• _Document segment_
--- START ---
NovaSky-AI · erictang000 · Jun 19, 2026 · Jun 20, 2026 · Jun 20, 2026
diff --git a/examples/train/megatron/NEMOTRON_ULTRA_THROUGHPUT.md b/examples/train/megatron/NEMOTRON_ULTRA_THROUGHPUT.md
@@ -0,0 +1,167 @@
+# Nemotron-3-Ultra-550B — Megatron training throughput & memory sweep
+
+Goal: find, on **8× nodes of 8×H200-141GB (64 GPUs, EFA)**, (1) the maximum
+`trainer.max_tokens_per_microbatch` (MTPM) that fits for training fwd+bwd, and
+(2) the Megatron parallelism (TP/PP/CP/EP/DP) that maximizes training throughput
+for full-finetuning GRPO of Nemotron-3-Ultra-550B.
+
+## Method
+
+Runs use a dedicated harness that executes the **real** Megatron fwd+bwd training
+path on fabricated rollouts (no vLLM generation), so numbers reflect genuine
+training cost while iterating fast:
+
+- Trainer: `examples/train_scripts/full_context/trainer_ultra_sweep.py`
+  (extends the dummy `FullCtxTrainer`; logs per-step wall time + peak CUDA
+  reserved/allocated memory across policy workers to a JSONL file).
+- Launcher: `examples/train/megatron/run_ultra_sweep.sh` (all knobs are env vars).
+- Analysis: `examples/train_scripts/full_context/analyze_sweep.py`.
+
+Colocated config matches the validated recipe (`run_megatron_nemotron_ultra.sh`):
+optimizer CPU-offloaded, `recompute_granularity=full`, `remove_microbatch_padding=true`,
+vLLM colocated but **asleep during training** (engines sleep at init in colocate
+mode, and the harness never wakes them — exactly the memory state of the real
+training step). Peak reserved ≈ caching-allocator high-water mark during the step.
--- END ---
• _Given data_
--- START ---
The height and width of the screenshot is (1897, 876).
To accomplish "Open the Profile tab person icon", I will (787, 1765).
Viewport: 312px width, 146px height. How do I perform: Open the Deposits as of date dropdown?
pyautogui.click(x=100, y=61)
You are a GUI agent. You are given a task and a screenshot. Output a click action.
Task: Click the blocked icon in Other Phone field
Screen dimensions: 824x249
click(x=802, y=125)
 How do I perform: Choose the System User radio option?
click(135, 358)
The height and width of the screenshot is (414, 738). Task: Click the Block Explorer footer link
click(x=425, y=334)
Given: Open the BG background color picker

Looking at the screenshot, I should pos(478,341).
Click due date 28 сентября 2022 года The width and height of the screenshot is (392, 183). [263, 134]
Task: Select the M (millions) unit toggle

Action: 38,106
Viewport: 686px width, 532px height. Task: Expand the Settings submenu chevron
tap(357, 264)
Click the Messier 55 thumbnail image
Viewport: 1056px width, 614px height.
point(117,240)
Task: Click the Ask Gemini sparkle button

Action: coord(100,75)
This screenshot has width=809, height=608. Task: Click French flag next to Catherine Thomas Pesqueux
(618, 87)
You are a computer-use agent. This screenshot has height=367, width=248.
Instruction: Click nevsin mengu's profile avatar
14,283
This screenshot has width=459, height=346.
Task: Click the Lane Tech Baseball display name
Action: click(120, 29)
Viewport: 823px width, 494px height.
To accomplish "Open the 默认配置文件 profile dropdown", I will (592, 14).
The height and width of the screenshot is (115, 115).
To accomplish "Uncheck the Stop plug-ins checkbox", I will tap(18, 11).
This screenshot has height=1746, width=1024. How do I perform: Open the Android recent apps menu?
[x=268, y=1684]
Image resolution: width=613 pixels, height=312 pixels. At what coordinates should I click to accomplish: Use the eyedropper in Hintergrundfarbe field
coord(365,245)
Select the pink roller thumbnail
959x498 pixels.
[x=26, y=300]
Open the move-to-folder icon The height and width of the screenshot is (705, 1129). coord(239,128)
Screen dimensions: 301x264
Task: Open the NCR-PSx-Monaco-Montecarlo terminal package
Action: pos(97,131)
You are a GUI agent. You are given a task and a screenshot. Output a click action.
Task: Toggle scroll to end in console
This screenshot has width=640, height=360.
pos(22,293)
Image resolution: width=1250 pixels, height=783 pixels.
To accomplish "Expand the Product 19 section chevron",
--- END ---
• _Written exercise A_
In the Nemotron-3-Ultra throughput document, which script serves as the launcher for the sweep runs?
• _Written exercise B_
Write the next part of the Nemotron-3-Ultra throughput document, picking up after its last sentence.
The entries come from a different source than the Nemotron-3-Ultra throughput document.

• _Reply A_
`examples/train/megatron/run_ultra_sweep.sh`

• _Reply B_
+
+`max_tokens_per_microbatch` bin-packs each microbatch up to that many tokens **per
+DP rank**; a single sequence longer than the budget gets its own microbatch. So the
+MTPM memory ceiling is per-DP-rank and independent of DP size.
+
+## TL;DR
+
+- **Max `max_tokens_per_microbatch`** at the validated config (TP8/PP4/EP16/DP2): **~64k** tokens/microbatch
+  (per DP rank). 64k fits; 72k+ OOMs. The model + bf16 grads take ~38 GiB/GPU (optimizer CPU-offloaded)
+  and a sleeping vLLM holds ~5–8 GiB, leaving ~95 GiB for activations even with `recompute_granularity=full`.
+- **Highest training throughput**: **TP8 / PP2 / EP32 / DP4** at MTPM≈32k → **~8540 tok/s**, vs **7720 tok/s**
+  for the PP4/DP2 baseline at MTPM=48k — a ~11% gain from doubling data parallelism (DP2→DP4). PP2 is what
+  frees the GPUs for DP4; it costs MTPM headroom (caps ~32–40k) but nets faster.
+- **The config space is tightly pinned** by the model (108 layers, MoE with 512 experts) and 141 GiB H200s:
+  PP must divide 108 (**PP=8 is invalid**), EP8 doubles expert memory and **OOMs at load**, and TP4 doubles
+  activation memory (sequence-parallel shards activations by TP) and **OOMs**. Viable full-FT configs are
+  essentially {TP8/PP4/EP16/DP2, TP8/PP2/EP32/DP4}.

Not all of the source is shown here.